Daily Marathon Training Video and Daily Check-in. Today there was a speed bump in my plans! I ended up cutting my run short and in the video I’m disappointed in myself about it. But after thinking about it for a bit I realize it was the right thing to do. So I’m sharing the video I took right after the run, but I also want to remind you to be safe and smart while running.
Day 6 – A few minutes into my run I’m about to make a left turn around the block when I see a man across the street. He sees me and starts to walk a little faster in my direction but I turn left and keep going. He yells something at me a few times to get my attention. I think he wants to talk to me?
I glance back and see he’s turned down the block I’m on and is walking briskly in the same direction I’m running. He’s not running towards me. It mostly seems like he wanted to get my attention and say hi or something.
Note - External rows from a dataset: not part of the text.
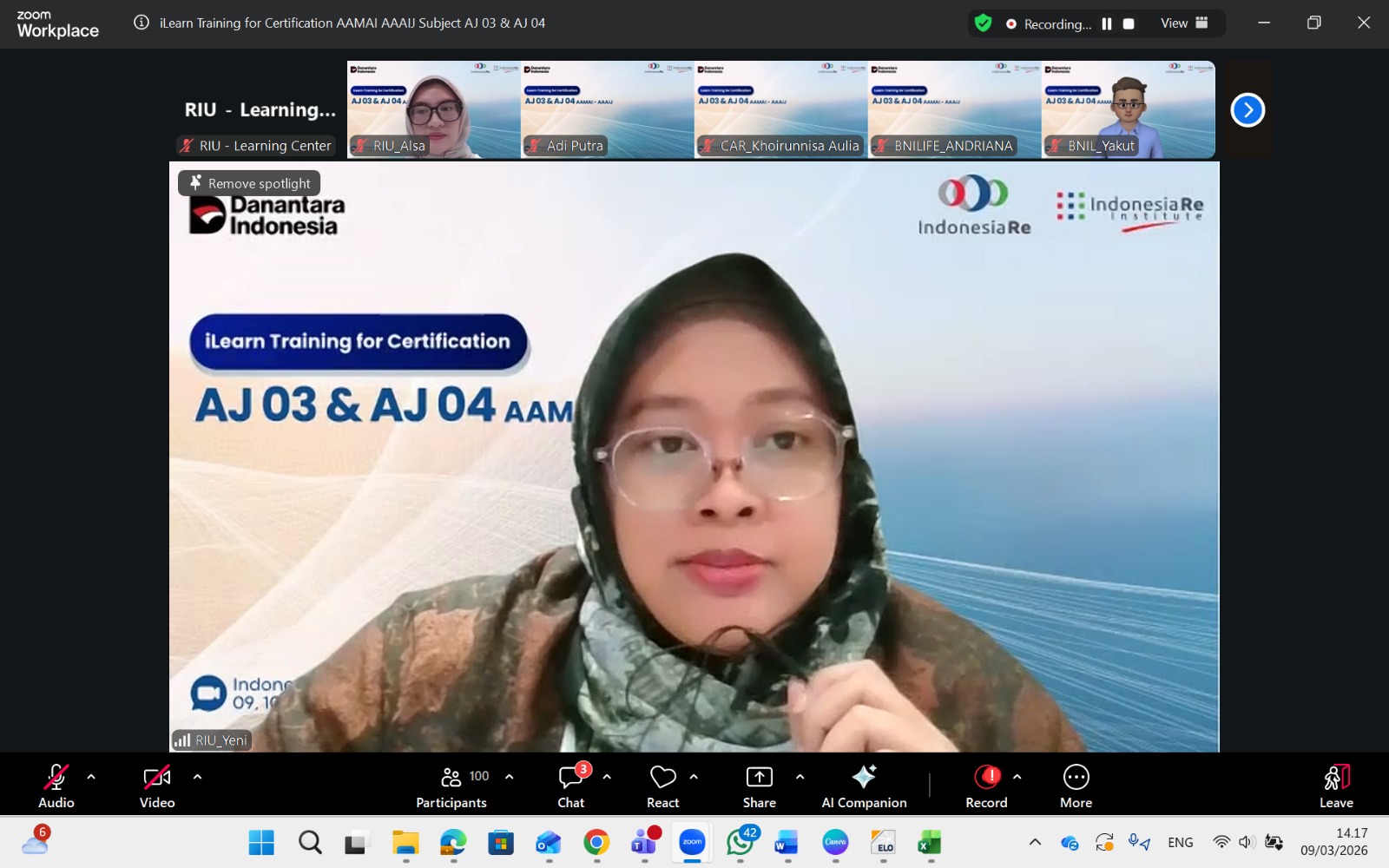Open the More options menu
This screenshot has height=868, width=1389.
[1076, 786]
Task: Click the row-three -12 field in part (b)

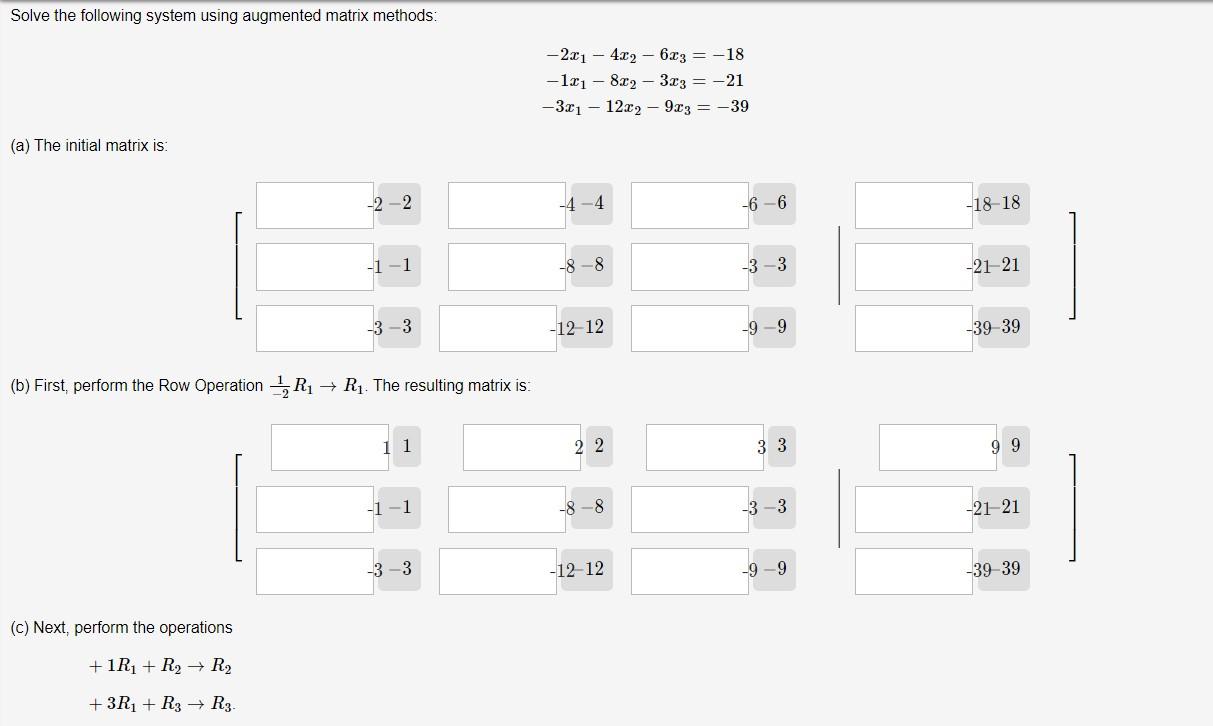Action: point(497,571)

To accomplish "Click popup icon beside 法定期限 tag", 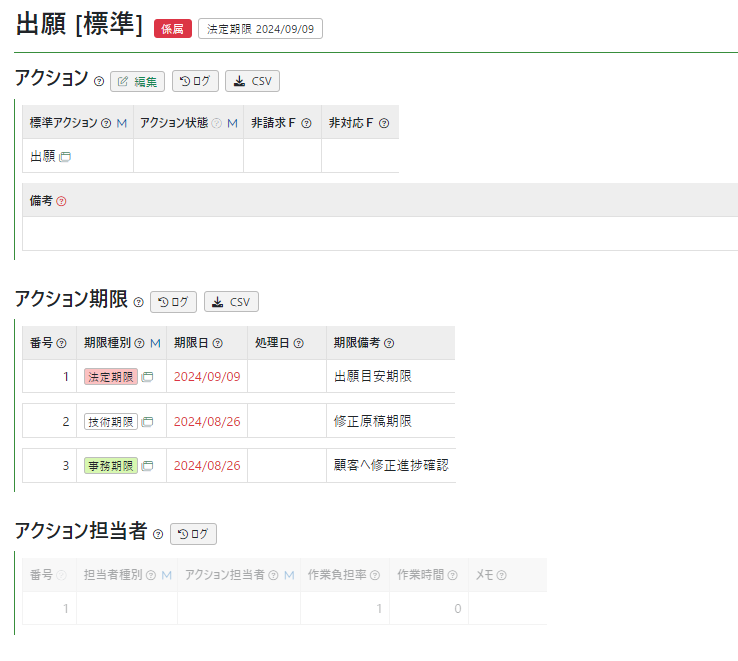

But it was super early, I was running alone and there weren’t other people around so it was startling. I decided to change my route and run to a nearby park where I knew there’d be people walking the perimeter.
My heart was racing so I stopped to walk when I got to the park to calm down.
I don’t think I was in danger, but I was uncomfortable so I needed to change my plan. I ended up having to cut my run short because of this and was questioning myself after the run.
Did I really need to cut it? Should I have just ignored it and kept going the route I planned? Was I overreacting?
Well, I don’t know. But I vote you err on the side of caution if you’re running or exercising and unsure of a situation. Safety first! (NOT “Safety 3rd!” like a friend used to say!)
It can be hard to decide if you’re being smart & safe or paranoid in different situations.
And it’s extra hard for me to decipher that lately because I feel more anxious than usual.
So something relatively small like someone yelling, unexpected fireworks mid-day (!?!!), sirens, etc… can be very startling and trigger a physical and/or emotional reaction. Someone yelling to get my attention while running was something I could usually ignore in the past. But today I felt my heart racing and had a fight or flight reaction.
It’s something I need to look into because it sucks to feel like that.
But it’s also okay and kinda normal because a lot of people are stressed and so many things are new and scary right now.
And the main reason I’m sharing this is to say… even though I realize I’m ‘jumpy’ right now it doesn’t mean I should ignore a red flag. I was alone and running early in the morning, some man was yelling to get my attention and I shouldn’t feel bad that I cut my run short because of it or question if I was just being overly cautious.
When in doubt, run it out (to somewhere you are safe and feel calm).